Migration, aggregations and thermal degradation behaviors of TiO2 and ZnO incorporated PBAT/TPS nanocomposite blown films

Abstract

Metal oxides including titanium dioxide (TiO2) and zinc oxide (ZnO) enhanced the properties and functional performance of biodegradable plastic food packaging. Effects of TiO2 and ZnO nanofillers (1-5%) on bioplastic packaging microstructural changes were investigated for infrared absorption, thermal stability and migration behavior in distilled water, 10% ethanol and 3% acetic acid. Nanoparticles were compounded with thermoplastic starch (TPS) before blending with polybutylene adipate-co-terephthalate (PBAT), and converted into nanocomposite films via blown-film extrusion. Microstructural analysis indicated that addition of TiO2 and ZnO enhanced disruption of starch granules, increasing the amorphous starch portion. Energy dispersive X-ray analysis (EDX) exhibited higher aggregations of TiO2 particles than ZnO, coincident with higher degree of hydrogen bonding between ZnO and TPS phase. Strong interaction between ZnO and polymers also modified degradation temperatures (Td) of both PBAT and TPS phase in PBAT/TPS blend films.
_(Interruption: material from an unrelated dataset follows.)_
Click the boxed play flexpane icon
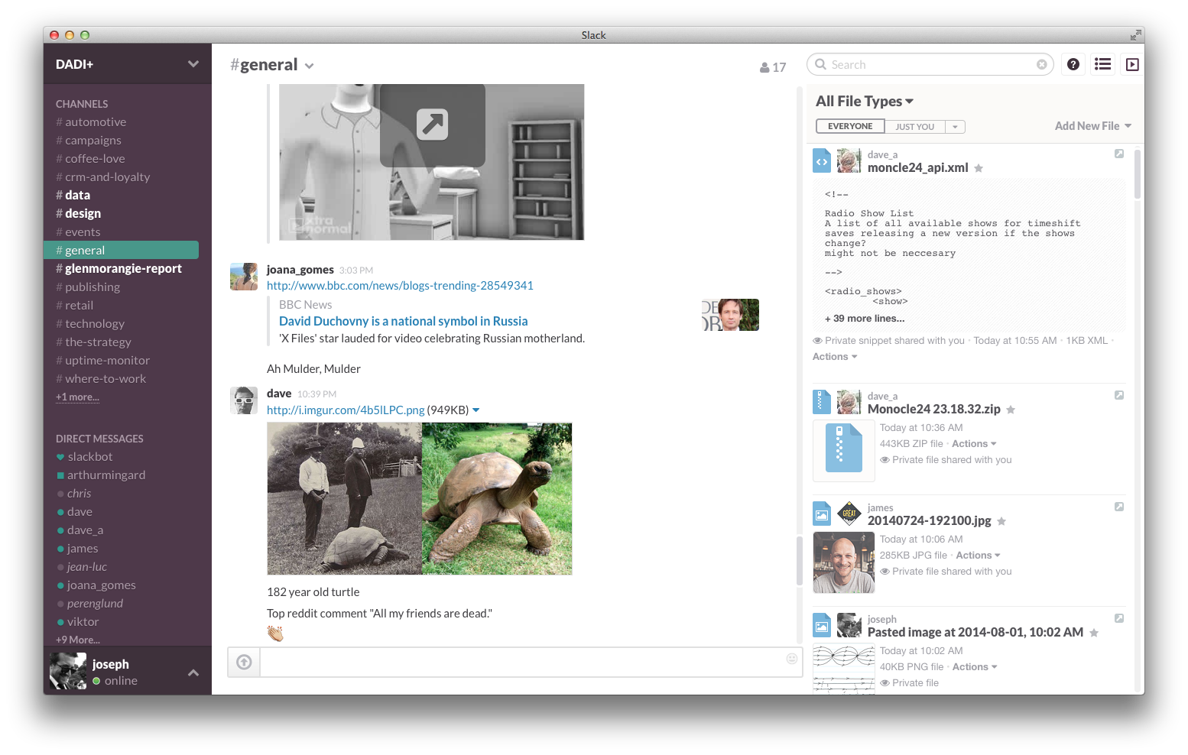Image resolution: width=1188 pixels, height=755 pixels. click(x=1132, y=64)
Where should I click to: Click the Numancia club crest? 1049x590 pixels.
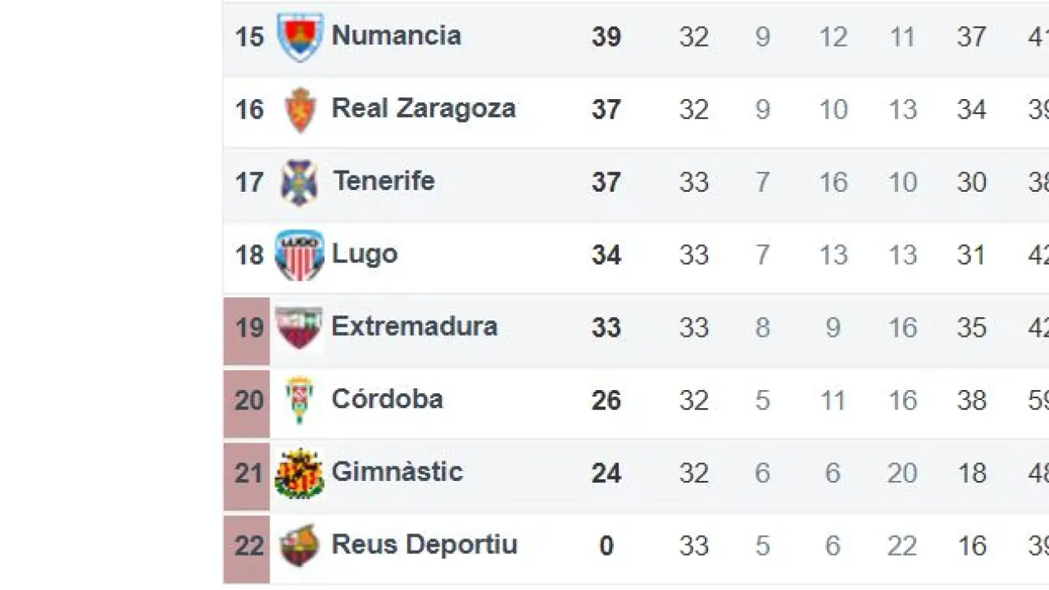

TiO2 gave identical Td but higher residual mass depending on nanocomposite amounts that modified the amorphous-crystalline fraction. Films with ZnO had higher migration levels, particularly in acid simulant due to high dissolution of ZnO particles, analyzed by inductively coupled plasma mass spectrometry. Release of titanium was strongly dependent on simulant types, showing maximum at 3-4% TiO2 followed by a sharp drop at higher TiO2 levels. Films containing ZnO showed higher migration levels, indicating that films containing TiO2 were more inert. Migration levels of titanium and zinc metals from TiO2 and ZnO incorporated PBAT/TPS blown films were influenced by alteration of the matrix structure due to simulant penetrations, interaction and adhesion forces between metals and polymers and favorable dissolution of the metal into simulants. Interaction between simulant-polymer and simulant-metal oxide particles further modified film matrices and enhanced release. The films showed promise for use in aqueous surroundings for food applications.